Wednesday, July 09, 2008

El impulso de tu piel nunca te miente

El fin de semana en Madrid fue bombástico. Me lo he pasado tan, tan, tan bien, que al volver he tenido hasta un poco de resaca postvacacional (postfindesemanalargo, más bien), provocada también en gran parte por el hecho de que mis grietitas decidieran abrirse con tanto paseo y tanta sandalia mona. Mis grietitas no son un eufemismo de bisectriz ni mucho menos, son una grietas que tengo en los talones –agh- que no se sabe a qué responden pero que se abren con mil dolores y hacen que eso, que me agriete como si fuese la estatua de Nabucodonosor.
Eso, en Madrid bailé, reí, canté, comí maravillosamente, vi a los viejos amigos, socialicé con otros nuevos y bueno, ahora tengo un poco la sensación de los anuncios de “di no”: “esto es lo que ella cree que está pasando/esto es lo que está pasando”, más o menos como en ese capítulo de los Simpson (lo sé, comparar episodios de la vida cotidiana con los Simpson es un poco lo peor, pero también inevitable, porque al fin y al cabo son ya una parte tan arraigada en la cultura popular como tirar una cabra de un campanario y hay cosas que se explican muy bien recurriendo a sus momentos) en el que Homer y Marge van a separarse –qué novedad- y ella le recuerda su comportamiento en la cena de la noche anterior.

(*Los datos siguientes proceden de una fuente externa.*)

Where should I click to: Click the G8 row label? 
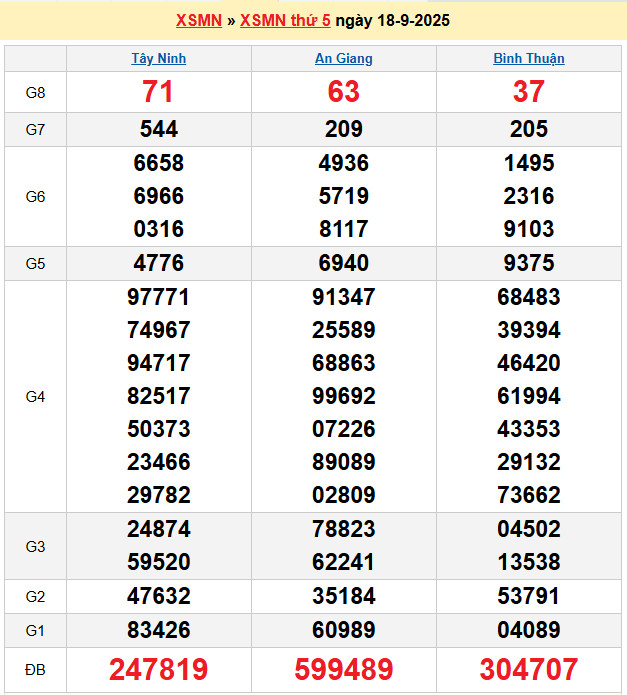pyautogui.click(x=35, y=93)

Él se ve como un perfecto caballero, haciendo chistes sobre martinis en un entorno como de dibujo del New Yorker de los 40, y en realidad estaba haciendo el cafrolo. Pues algo así: yo me recuerdo como un prodigio de simpatía y elegancia, perfectamente correcta, y ahora rememoro que estaba borracha y drogada como si no hubiera un mañana y que, por ejemplo, estuve cuarenta minutos intentando acordarme de “Charada” y refiriéndome a ella como “esa pilícula con Audrey Hepburn en la nieve”. También repetí innumerables veces “cuánto me alegro de que seas amigo de mi amigooo” (eso lo pienso con el corazón) y, al notar el dolor en mi costillar dos días después, recuerdo como en un flashazo que me caí encima de un televisor. Pero bueno, ¿qué importa eso realmente?
También fui a la librería Valdemar, que me rechifló. En realidad ahora es la librería Opar, sita en un piso de la calle Goya, en el para mí inhóspito y desconocido barrio de Salamanca (para mí Madrid termina al norte en la glorieta de Quevedo, al sur en Lavapiés, al oeste en el Palacio Real y al este en el parque del Retiro). Y qué manera de salivar, lectorcitos míos. Hasta gato tenían, y reloj de pared. Cuántas maravillas en sus estanterías y qué amabilidad la del dependiente. Sólo compré dos cositas porque no era cuestión de agotar mis escoleótica espalda (grietas, escoleosis… es verdad que ya vamos cuesta abajo), pero vamos, que súper-recomendable y maravilloso todo.

4 comments:

W said...

Ha sido un placer tenerte por Madrid. A ver si aumentamos la frecuencia de las visitas.

SisterBoy said...

No te preocupes por lo de Los Simpsons yo baso toda mi filosofía personal en las tiras de Mafalda. ¿Había nieve en Charada?

Me apunto la dirección de la librería que espero visitar si es que al final voy a Madrid a finales de Julio.

ra está en la aldea said...

Sí, las tiras de Mafalda también sirven para ilustrarlo absolutamente todo.
Tienes en valdemar.com la dirección de la librería. El metro es Goya, y sólo abre por las mañana creo que de diez a dos. Los martes también por la tarde. Te recomiento encarecidamente ir, es correrse vivo de placer ya ansias consumistas.

M€ said...

Yo mi vida la baso en episodios de los Simpsons, gracietas de Friends y frases de 'Regreso al Futuro'. Y sí, así conseguí mi primer millón de dólares.

Sobre los límites de la ciudad de Madrid, totalmente de acuerdo, salvo que, para mí, el sur de Madrid es Getafe. Yo soy así, un sentimental.